Bei einer Wahlkampfveranstaltung knöpft sich Bundeskanzler Olaf Scholz eine Gruppe von mutmaßlichen Kritikern der Corona-Politik vor. Dabei legt er den Fokus auf den Ukraine-Krieg und Meinungsfreiheit.

Bundeskanzler Olaf Scholz
Bundeskanzler Olaf Scholz (SPD) spricht in Bottrop. Foto: Martin Meissner
Bundeskanzler Olaf Scholz (SPD) spricht in Bottrop.
Foto: Martin Meissner

Bundeskanzler Olaf Scholz (SPD) hat bei einer Rede über die Solidarität der Menschen in der Corona-Krise und mit den Flüchtlingen aus der Ukraine emotional auf Pfiffe und Störungen reagiert.

Beim Auftakt für den Landtagswahlkampf der SPD am Samstag in Essen knöpfte er sich verbal eine Gruppe von mutmaßlichen Corona-Kritikern vor.

Fokus auf Meinungsfreiheit in einer Demokratie

Er sei stolz auf die Solidarität der Bürger mit den Flüchtlingen aus der Ukraine, sagte der Kanzler. Solidarität gelte auch, »wenn wir über Gesundheit reden. Wenn wir darüber reden, wie wir uns miteinander schützen können. Zum Beispiel in der ganzen Zeit der Corona-Pandemie«, erklärte Scholz, während Pfiffe und Zwischenrufe immer lauter wurden. »Und ich sage das, weil da hinten ja einige laut rumschreien: Hallo! Schreit ruhig, denn das ist doch wofür wir kämpfen und wofür die Bürgerinnen und Bürger in der Ukraine kämpfen. Dass man seine Meinung laut sagen kann, ohne Angst haben zu müssen.«

Scholz lenkte den Fokus auf die Meinungsfreiheit in einer Demokratie wie Deutschland: »Darum akzeptiere ich den bösen Zynismus nicht, mit dem einige sagen, hier könne man ja seine Meinung zu diesem Thema nicht sagen. Es ist eine Lüge! Schaut euch um in den Diktaturen dieser Welt, dann wisst ihr, was das bedeutet«, rief der 63-Jährige. »Nur weil man laut brüllt, hat man auch nicht recht. Sondern dafür braucht man schon ein paar Argumente. Und zu diesen Argumenten zählt, dass die Corona-Pandemie eine große Bedrohung ist für die ganze Menschheit.«

Scholz warnt vor Kriegsfolgen

Außerdem warnte Scholz vor den gravierenden, weltweiten Folgen des russischen Kriegs in der Ukraine. »Wir müssen dafür sorgen, dass dieser Krieg schnell zu Ende kommt«, sagte der SPD-Politiker.

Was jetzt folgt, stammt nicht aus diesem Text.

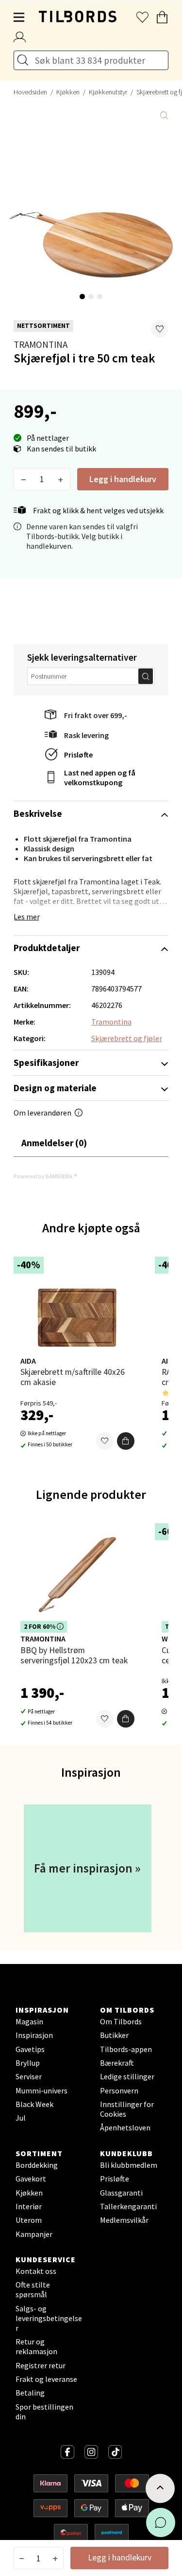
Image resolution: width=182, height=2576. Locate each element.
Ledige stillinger (127, 2076)
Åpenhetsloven (125, 2127)
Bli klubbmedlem (128, 2165)
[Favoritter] (105, 1441)
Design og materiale (55, 1088)
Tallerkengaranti (128, 2206)
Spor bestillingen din (44, 2411)
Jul (21, 2118)
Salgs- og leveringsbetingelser (49, 2318)
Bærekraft (117, 2063)
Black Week (34, 2104)
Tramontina (40, 344)
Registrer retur (41, 2365)
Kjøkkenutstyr (108, 92)
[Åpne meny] (19, 17)
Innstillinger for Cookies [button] (127, 2109)
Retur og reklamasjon (36, 2346)
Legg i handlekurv (122, 479)
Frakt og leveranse (46, 2379)
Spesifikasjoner (46, 1062)
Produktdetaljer (47, 948)
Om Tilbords (121, 2021)
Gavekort (31, 2178)
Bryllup (28, 2063)
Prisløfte (78, 754)
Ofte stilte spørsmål (33, 2289)
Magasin (29, 2021)
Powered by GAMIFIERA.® (45, 1176)
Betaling (30, 2392)
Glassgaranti (121, 2193)
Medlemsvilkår (124, 2220)
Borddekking (37, 2165)
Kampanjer (34, 2234)
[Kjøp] (125, 1441)
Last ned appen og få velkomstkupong (99, 777)
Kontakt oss (36, 2271)
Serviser (29, 2076)
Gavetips (30, 2049)
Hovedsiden (30, 92)
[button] (159, 329)
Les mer (27, 916)
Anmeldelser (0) (54, 1143)
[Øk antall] (60, 479)
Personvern (119, 2090)
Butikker (114, 2035)
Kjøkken (68, 92)
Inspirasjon (34, 2035)
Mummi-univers (41, 2090)
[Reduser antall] (23, 479)
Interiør (29, 2206)
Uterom (29, 2220)
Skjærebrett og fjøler (126, 1038)
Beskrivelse (38, 813)
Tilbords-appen (126, 2049)
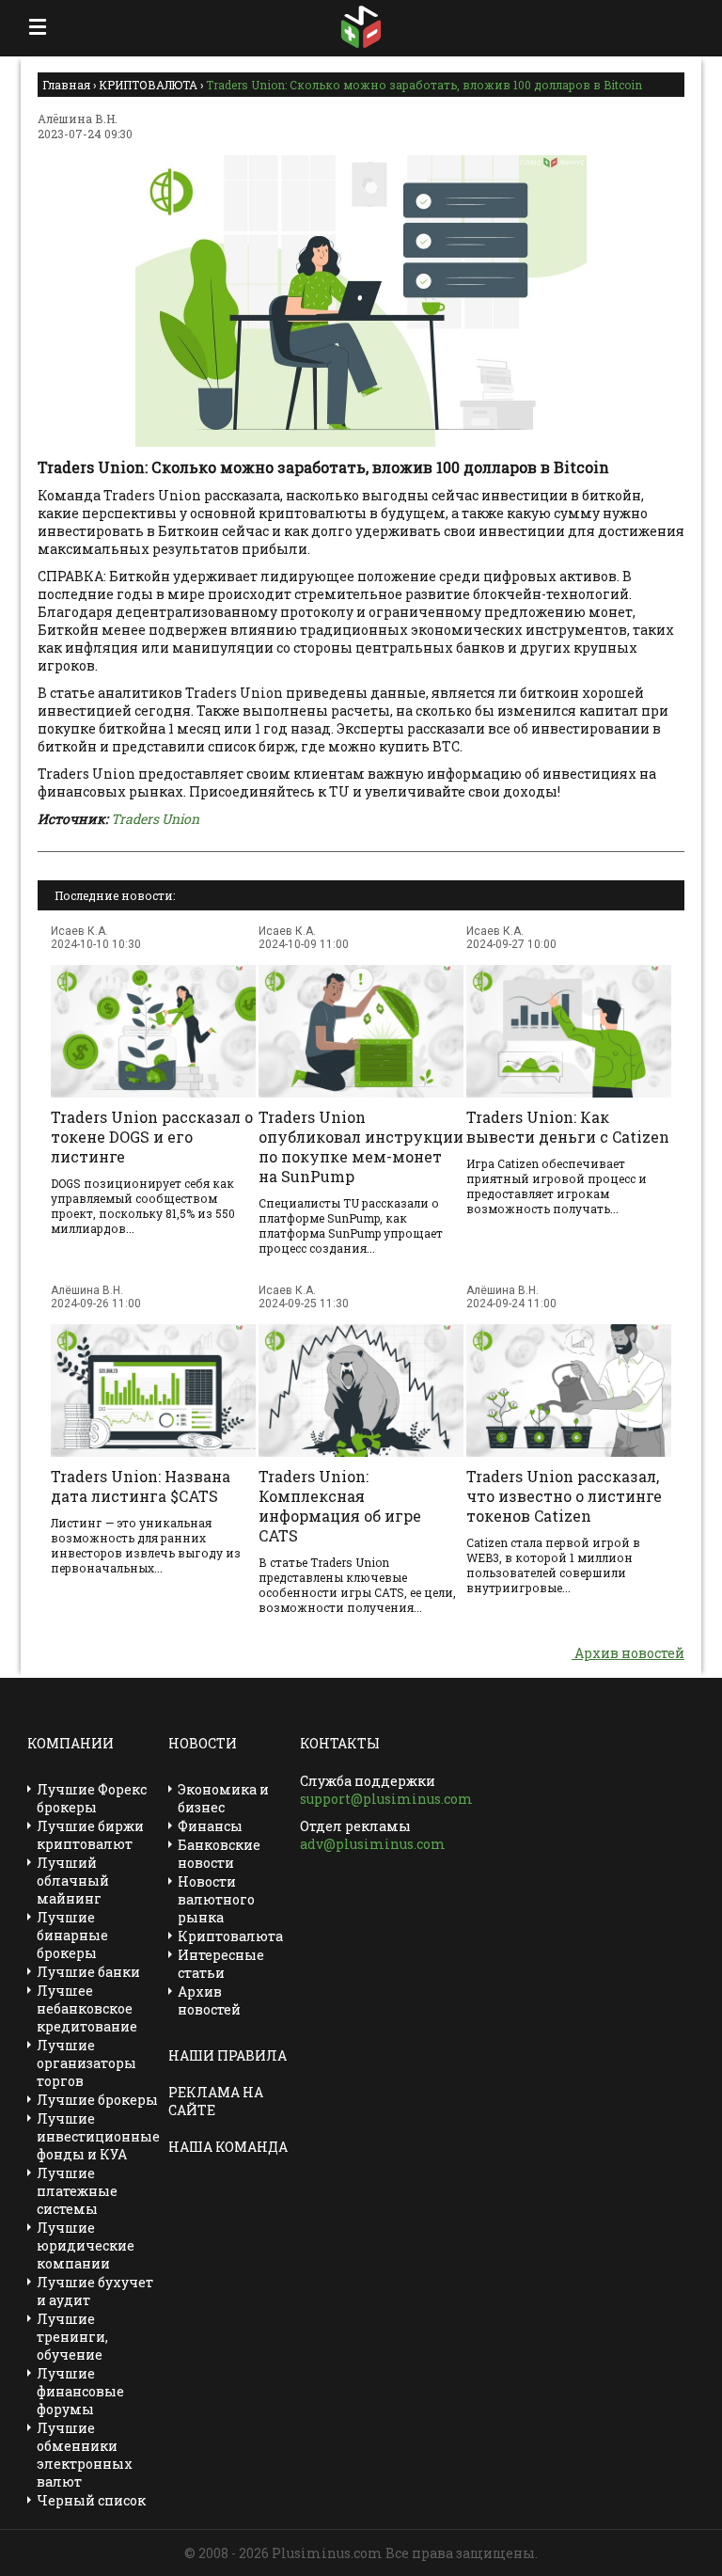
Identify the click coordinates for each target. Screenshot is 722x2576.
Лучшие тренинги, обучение (72, 2336)
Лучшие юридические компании (85, 2245)
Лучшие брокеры (97, 2100)
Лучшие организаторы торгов (86, 2063)
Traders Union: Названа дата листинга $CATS (140, 1486)
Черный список (91, 2500)
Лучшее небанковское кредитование (87, 2008)
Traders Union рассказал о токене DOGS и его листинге (152, 1136)
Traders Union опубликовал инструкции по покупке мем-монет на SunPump (361, 1146)
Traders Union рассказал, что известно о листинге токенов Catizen (564, 1495)
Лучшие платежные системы (77, 2191)
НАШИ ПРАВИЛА (227, 2055)
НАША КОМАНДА (228, 2147)
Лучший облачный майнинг (73, 1880)
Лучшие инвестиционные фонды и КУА (98, 2136)
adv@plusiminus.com (373, 1844)
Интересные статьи (221, 1964)
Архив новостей (628, 1653)
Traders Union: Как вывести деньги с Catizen (567, 1126)
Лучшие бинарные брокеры (72, 1935)
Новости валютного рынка (216, 1899)
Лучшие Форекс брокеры (92, 1798)
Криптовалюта (230, 1936)
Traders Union (155, 819)
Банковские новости (219, 1854)
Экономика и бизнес (223, 1798)
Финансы (210, 1826)
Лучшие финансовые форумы (80, 2391)
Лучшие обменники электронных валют (85, 2454)
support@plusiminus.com (386, 1799)
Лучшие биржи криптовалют (90, 1835)
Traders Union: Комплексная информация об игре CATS (340, 1505)
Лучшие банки (88, 1972)
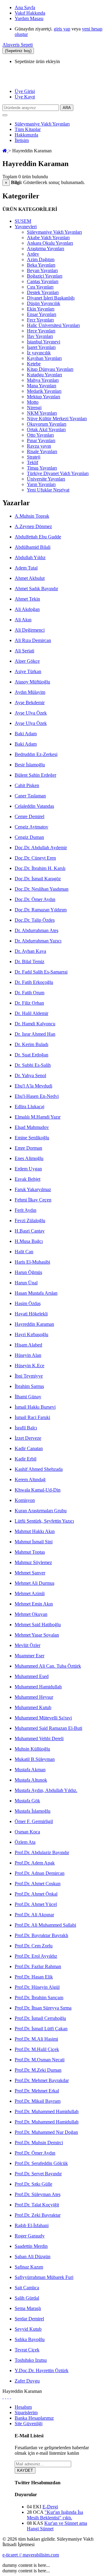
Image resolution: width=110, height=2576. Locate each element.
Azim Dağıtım (40, 259)
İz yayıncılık (39, 352)
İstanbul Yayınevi (43, 341)
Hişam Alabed (28, 1344)
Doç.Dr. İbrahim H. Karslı (40, 868)
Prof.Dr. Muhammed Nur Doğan (46, 2132)
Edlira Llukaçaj (29, 1106)
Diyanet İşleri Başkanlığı (51, 297)
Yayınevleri (26, 226)
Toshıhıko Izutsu (31, 2360)
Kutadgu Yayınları (44, 374)
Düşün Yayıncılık (43, 303)
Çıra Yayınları (40, 286)
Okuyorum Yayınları (46, 424)
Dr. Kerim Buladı (31, 1044)
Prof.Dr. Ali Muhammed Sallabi (45, 1925)
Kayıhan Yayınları (44, 358)
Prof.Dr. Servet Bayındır (38, 2173)
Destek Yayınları (43, 292)
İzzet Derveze (28, 1438)
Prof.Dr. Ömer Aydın (35, 2153)
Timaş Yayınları (42, 467)
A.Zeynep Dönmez (33, 526)
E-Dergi (50, 2506)
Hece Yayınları (41, 330)
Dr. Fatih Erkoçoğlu (34, 982)
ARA (67, 107)
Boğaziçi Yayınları (44, 276)
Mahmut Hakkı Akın (35, 1531)
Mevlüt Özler (27, 1645)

Mit dem Angriff auf das Nachbarland verfolge der russische Präsident Wladimir Putin »territoriale Gebietsansprüche, die aus den imperialistischen Visionen früherer Jahrhunderte stammen«.

Putin bedrohe nicht nur die Ukraine. »Er zerstört dort nicht nur Menschenleben, Straßen, Infrastruktur, Häuser, Krankenhäuser. Er zerstört auch die Zukunft Russlands. Das ist der große, große Fehler von Präsident Putin«, betonte Scholz beim Wahlkampf-Auftakt der nordrhein-westfälischen SPD für die Landtagswahl am 15. Mai.

Putin habe sich mit seinem Krieg verrechnet, sagte der Bundeskanzler mit Verweis auf den erbitterten Widerstand der Menschen in der Ukraine und die große Geschlossenheit der demokratischen Welt. »Denn all die Pläne, all die Vorhaben, die der russische Präsident auf den Weg gebracht hat, sind nichts geworden. Er hat nicht damit gerechnet, dass die Ukraine sich verteidigt. Er hat geglaubt, dass dort welche stehen, Fähnchen schwenken und Beifall klatschen. Das ist nicht der Fall. Alle verteidigen sich«, sagte Scholz.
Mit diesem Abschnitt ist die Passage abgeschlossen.